It says there is no doubt that the number of people with cirrhosis continues to increase.
Indeed, the Trust says every year over 4,000 people in the UK die from cirrhosis and around 700 people have to have a liver transplant each year to survive.
It says: “You are not likely to feel any symptoms of cirrhosis early on. In fact, many people with cirrhosis only find out during tests for an unrelated illness.”
It says later stage symptoms that “the liver is struggling” includes the ends of fingers becoming wider or thicker. This is known as having clubbed fingers.
The Trust adds if you have any of the following symptoms you must see a doctor straight away, especially if you have recently been diagnosed with cirrhosis:
- Fever with high temperatures and shivers, often caused by an infection
- Shortness of breath
- Vomiting blood
- Very dark or black tarry stools (faeces)
- Periods of mental confusion or drowsiness.
The NHS says: “There’s no cure for cirrhosis at the moment. However, there are ways to manage the symptoms and any complications and slow its progression.”
It explains: “You may be advised to cut down or stop drinking alcohol, or to lose weight if you’re overweight.”
The Liver Trust says treatment depends on the cause and stage of the cirrhosis.

#### Exercise:
How would you render this sentence from the passage on cirrhosis in Spanish: "In fact, many people with cirrhosis only find out during tests for an unrelated illness."? Rely only on the passage on cirrhosis.

[Screenshot grounding data]
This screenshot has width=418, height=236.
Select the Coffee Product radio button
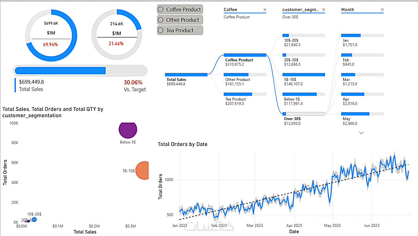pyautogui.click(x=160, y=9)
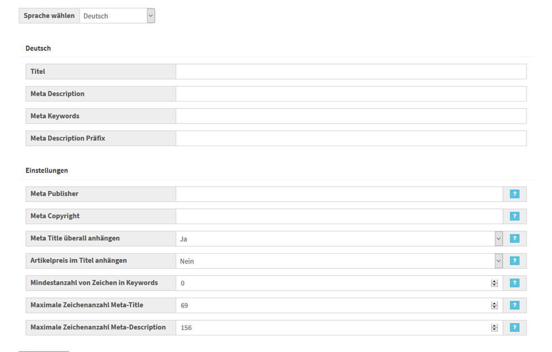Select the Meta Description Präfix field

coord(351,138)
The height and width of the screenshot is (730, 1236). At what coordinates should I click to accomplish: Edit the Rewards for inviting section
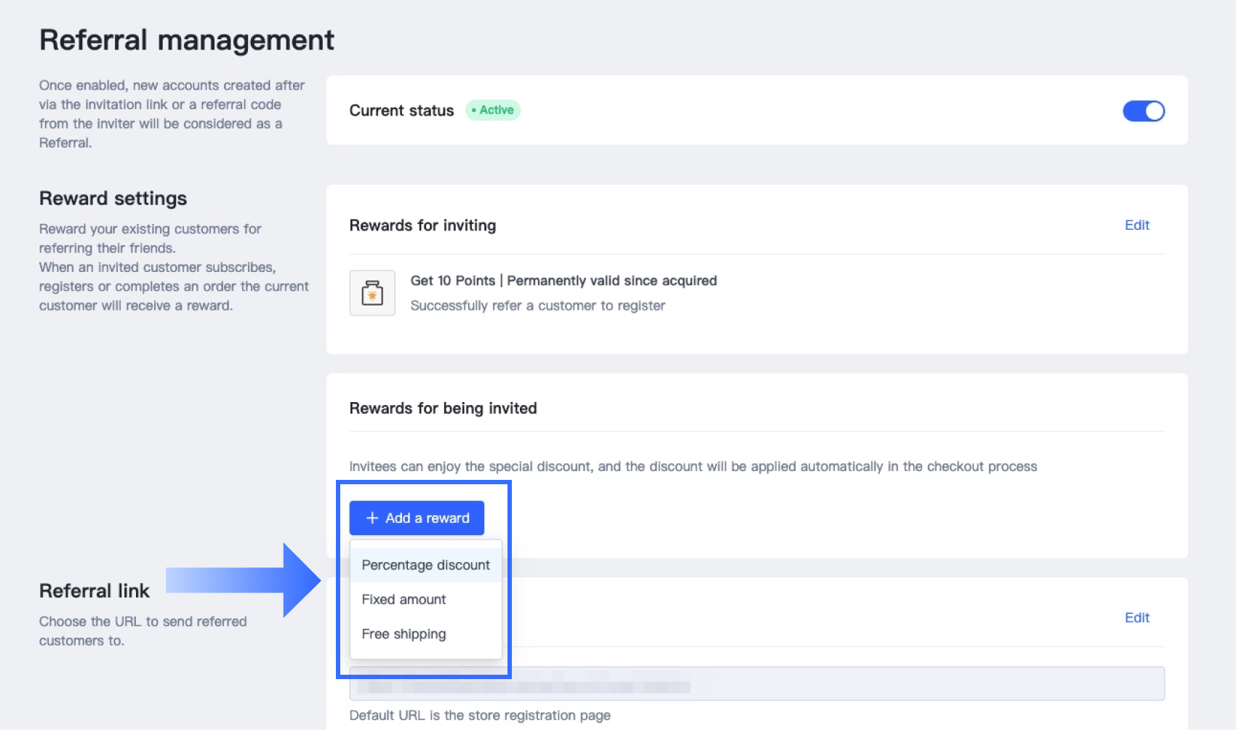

#### Expected output:
De hecho, muchas personas con cirrosis solo se enteran durante pruebas por una enfermedad no relacionada.